Gabriela Coelho, da CNN em Brasília
26 de maio de 2021 às 20:49
Ex-presidente Luiz Inácio Lula da Silva
Ex-presidente Luiz Inácio Lula da Silva
Foto: Amanda Perobelli/Reuters

A defesa do ex-presidente Luiz Inácio Lula da Silva pediu nesta quarta-feira (26) que o Supremo Tribunal Federal (STF) retome o julgamento do recurso que discute a validade da decisão da Segunda Turma sobre a parcialidade do ex-juiz Sergio Moro no caso do tríplex do Guarujá. Cabe ao presidente do STF, Luiz Fux, marcar a data para que o julgamento seja retomado. Ainda não há uma definição de quando isso vai acontecer.

Segundo a defesa, quatro processos no âmbito da operação Lava Jato, que tramitavam em Curitiba, já chegaram na Justiça do Distrito Federal e dependem dessa decisão para tramitarem. Os processos são sobre o tríplex do Guarujá, sítio de Atibaia, doações ao Instituto Lula e a compra de um terreno para a construção da nova sede do instituto.

“Além disso, o Regimento Interno desta Colenda Corte, em seu artigo 134, prescreve que: O ministro que pedir vista dos autos deverá apresentá-los, para prosseguimento da votação, no prazo de trinta dias, contado da data da publicação da ata de julgamento”, diz a defesa de Lula. 

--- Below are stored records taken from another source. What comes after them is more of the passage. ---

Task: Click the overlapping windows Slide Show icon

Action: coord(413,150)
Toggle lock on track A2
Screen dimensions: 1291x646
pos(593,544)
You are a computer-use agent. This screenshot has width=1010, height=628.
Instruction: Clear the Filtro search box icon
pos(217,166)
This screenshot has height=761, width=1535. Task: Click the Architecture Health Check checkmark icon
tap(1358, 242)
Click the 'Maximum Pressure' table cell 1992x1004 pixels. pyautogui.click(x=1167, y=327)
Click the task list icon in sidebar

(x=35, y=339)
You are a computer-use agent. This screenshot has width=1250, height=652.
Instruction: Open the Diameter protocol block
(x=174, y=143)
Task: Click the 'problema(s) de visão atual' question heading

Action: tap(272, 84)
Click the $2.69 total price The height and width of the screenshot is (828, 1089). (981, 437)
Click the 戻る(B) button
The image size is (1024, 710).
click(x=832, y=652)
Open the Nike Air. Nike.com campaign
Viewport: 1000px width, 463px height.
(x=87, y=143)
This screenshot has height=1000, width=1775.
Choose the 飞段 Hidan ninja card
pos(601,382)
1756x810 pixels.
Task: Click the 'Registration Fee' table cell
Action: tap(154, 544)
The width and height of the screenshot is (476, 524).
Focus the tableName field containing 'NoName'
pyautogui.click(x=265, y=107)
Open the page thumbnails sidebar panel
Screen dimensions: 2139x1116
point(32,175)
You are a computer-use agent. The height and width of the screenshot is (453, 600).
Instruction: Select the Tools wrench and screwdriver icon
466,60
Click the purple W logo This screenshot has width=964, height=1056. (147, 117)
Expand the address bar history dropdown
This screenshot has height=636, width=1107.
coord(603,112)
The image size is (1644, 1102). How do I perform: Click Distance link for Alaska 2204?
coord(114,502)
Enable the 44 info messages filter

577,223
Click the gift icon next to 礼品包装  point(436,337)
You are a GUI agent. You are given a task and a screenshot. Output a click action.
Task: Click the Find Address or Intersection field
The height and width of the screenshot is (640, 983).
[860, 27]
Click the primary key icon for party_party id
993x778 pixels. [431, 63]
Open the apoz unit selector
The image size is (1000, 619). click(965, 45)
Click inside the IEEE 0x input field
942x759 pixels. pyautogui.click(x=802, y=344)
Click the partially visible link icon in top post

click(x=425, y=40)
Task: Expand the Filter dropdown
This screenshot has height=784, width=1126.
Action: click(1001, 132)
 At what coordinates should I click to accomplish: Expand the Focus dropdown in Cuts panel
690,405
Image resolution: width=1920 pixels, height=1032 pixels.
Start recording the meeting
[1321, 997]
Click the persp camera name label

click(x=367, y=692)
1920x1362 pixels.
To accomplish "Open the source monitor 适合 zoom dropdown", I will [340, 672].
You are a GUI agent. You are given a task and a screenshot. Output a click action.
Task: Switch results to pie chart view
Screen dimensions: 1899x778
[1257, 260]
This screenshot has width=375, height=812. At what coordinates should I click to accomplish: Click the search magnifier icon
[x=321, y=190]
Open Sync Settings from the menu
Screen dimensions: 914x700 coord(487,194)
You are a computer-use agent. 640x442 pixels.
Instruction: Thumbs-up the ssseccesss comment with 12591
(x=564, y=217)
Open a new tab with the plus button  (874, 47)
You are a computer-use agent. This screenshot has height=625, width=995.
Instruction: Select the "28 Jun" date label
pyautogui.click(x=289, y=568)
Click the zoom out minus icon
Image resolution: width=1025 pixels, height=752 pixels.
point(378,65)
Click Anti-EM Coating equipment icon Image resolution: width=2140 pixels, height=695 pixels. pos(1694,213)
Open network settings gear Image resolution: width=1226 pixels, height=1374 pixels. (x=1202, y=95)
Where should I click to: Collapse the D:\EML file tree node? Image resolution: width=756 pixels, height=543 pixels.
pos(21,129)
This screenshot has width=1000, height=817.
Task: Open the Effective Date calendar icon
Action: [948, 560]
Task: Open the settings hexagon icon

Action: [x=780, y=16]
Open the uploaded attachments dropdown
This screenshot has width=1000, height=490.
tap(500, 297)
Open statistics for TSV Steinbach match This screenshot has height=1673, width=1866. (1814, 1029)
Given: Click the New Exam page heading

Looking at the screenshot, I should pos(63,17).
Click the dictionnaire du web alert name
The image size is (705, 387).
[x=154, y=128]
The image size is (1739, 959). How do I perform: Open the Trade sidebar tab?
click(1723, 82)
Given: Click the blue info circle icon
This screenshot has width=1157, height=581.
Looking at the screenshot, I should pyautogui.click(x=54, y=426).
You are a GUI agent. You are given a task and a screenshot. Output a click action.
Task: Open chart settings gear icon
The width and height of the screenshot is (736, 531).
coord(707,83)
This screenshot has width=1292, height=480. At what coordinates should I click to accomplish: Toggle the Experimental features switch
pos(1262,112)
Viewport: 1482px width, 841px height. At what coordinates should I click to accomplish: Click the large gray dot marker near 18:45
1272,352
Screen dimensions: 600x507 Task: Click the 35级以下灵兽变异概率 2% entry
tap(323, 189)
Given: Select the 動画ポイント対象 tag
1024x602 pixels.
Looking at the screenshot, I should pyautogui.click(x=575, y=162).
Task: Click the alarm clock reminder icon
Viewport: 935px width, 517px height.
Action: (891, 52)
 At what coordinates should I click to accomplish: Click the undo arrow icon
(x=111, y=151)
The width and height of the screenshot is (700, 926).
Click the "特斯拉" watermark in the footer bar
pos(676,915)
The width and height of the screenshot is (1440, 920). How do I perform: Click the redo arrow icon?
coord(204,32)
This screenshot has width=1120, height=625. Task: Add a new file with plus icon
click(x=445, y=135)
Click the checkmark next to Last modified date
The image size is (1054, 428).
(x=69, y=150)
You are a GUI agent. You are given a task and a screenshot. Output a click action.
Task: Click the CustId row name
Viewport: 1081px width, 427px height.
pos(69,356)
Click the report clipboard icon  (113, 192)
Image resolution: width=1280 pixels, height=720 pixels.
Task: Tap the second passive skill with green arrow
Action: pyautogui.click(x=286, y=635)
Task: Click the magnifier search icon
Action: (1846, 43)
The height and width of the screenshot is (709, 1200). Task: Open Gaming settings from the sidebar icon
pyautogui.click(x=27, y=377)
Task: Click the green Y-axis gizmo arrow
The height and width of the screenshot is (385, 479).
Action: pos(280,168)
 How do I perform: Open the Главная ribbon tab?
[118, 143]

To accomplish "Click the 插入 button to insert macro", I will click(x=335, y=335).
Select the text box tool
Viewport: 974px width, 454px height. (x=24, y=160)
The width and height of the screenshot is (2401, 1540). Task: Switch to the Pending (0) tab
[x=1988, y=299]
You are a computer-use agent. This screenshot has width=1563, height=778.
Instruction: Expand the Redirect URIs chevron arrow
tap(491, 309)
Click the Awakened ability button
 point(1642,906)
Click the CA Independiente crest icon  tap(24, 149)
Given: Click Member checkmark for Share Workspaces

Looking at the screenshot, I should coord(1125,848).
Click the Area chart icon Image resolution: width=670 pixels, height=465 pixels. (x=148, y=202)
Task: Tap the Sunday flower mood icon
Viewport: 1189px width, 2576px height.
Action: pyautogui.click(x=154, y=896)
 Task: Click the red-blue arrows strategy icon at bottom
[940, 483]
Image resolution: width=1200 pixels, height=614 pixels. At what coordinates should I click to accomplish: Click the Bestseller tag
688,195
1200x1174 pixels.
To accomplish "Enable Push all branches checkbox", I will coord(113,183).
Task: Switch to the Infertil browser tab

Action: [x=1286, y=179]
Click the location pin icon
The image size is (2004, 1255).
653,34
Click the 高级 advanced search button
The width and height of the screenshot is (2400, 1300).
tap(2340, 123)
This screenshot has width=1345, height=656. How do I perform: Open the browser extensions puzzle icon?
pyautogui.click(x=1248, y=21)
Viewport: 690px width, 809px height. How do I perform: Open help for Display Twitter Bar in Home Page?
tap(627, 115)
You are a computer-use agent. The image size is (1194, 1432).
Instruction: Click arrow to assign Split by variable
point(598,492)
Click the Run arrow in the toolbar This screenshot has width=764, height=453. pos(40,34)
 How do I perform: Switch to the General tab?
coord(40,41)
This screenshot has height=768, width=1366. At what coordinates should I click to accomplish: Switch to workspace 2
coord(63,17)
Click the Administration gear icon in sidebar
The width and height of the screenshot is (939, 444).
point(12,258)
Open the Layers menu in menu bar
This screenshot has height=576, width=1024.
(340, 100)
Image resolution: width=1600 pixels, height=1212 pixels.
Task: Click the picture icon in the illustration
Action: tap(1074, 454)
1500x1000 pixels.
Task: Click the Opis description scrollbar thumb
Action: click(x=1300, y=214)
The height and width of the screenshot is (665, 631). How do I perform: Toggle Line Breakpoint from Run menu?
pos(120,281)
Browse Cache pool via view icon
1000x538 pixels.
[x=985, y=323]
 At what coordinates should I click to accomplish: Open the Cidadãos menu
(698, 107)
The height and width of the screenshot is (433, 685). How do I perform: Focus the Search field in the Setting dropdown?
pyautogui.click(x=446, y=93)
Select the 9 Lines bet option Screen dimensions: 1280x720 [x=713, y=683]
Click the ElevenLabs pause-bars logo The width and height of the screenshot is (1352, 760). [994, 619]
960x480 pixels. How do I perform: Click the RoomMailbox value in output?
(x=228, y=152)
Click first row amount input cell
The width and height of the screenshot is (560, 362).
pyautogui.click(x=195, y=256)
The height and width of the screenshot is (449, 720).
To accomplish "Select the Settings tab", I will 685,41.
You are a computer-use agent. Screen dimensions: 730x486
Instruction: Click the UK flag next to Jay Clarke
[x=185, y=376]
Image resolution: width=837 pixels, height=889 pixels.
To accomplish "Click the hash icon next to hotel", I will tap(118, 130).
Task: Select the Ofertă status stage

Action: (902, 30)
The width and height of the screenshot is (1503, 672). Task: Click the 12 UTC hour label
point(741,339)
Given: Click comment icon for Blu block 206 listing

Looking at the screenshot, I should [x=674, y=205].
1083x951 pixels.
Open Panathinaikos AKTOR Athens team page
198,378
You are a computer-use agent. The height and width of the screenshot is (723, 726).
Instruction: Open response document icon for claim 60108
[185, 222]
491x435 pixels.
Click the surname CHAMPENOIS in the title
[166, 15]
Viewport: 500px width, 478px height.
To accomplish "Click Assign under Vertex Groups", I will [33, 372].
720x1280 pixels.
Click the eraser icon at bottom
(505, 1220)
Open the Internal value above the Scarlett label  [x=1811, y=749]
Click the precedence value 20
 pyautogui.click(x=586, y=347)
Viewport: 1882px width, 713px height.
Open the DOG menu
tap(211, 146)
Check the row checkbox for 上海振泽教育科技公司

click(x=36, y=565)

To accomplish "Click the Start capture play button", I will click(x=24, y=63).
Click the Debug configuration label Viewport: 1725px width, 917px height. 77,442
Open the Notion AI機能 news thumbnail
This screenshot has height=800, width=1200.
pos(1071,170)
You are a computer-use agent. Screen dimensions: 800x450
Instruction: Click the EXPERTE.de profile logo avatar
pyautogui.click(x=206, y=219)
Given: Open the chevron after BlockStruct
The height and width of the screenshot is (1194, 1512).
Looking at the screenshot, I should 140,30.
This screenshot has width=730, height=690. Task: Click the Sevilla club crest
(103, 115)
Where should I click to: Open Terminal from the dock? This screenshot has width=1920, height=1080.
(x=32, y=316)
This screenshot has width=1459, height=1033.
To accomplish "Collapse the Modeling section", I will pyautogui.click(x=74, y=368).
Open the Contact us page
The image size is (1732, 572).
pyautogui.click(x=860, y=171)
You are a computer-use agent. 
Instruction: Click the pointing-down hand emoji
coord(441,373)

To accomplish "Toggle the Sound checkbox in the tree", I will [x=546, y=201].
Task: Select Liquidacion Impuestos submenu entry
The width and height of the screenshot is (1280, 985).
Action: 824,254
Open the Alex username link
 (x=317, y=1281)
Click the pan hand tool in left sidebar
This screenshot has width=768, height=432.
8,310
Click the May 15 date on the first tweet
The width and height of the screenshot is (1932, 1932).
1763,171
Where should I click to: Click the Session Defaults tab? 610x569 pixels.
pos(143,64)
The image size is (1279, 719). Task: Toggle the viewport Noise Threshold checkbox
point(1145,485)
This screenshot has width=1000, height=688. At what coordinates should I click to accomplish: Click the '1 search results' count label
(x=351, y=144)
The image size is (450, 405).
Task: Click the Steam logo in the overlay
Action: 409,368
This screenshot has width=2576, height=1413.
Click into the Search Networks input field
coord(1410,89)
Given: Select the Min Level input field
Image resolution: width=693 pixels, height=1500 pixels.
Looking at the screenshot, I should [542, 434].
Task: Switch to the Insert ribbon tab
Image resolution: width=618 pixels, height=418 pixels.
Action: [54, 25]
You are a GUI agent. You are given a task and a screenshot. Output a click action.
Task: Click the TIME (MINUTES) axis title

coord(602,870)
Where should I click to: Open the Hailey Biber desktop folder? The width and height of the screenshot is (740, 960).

Em 29 de abril, o ministro Marco Aurélio pediu vista - mais tempo para analisar o caso - e interrompeu o debate após o plenário formar maioria e fixar que a Segunda Turma poderia ter julgado o habeas corpus apresentado pela defesa do ex-presidente. O ministro devolveu o processo para ser retomado uma semana depois. 

O placar do julgamento está em 7 a 2. Além de Marco Aurélio, Fux ainda precisa se manifestar. Na prática, não há mais como reverter a decisão que declarou Moro suspeito ao condenar o ex-presidente Luiz Inácio Lula da Silva (PT) no caso do tríplex do Guarujá.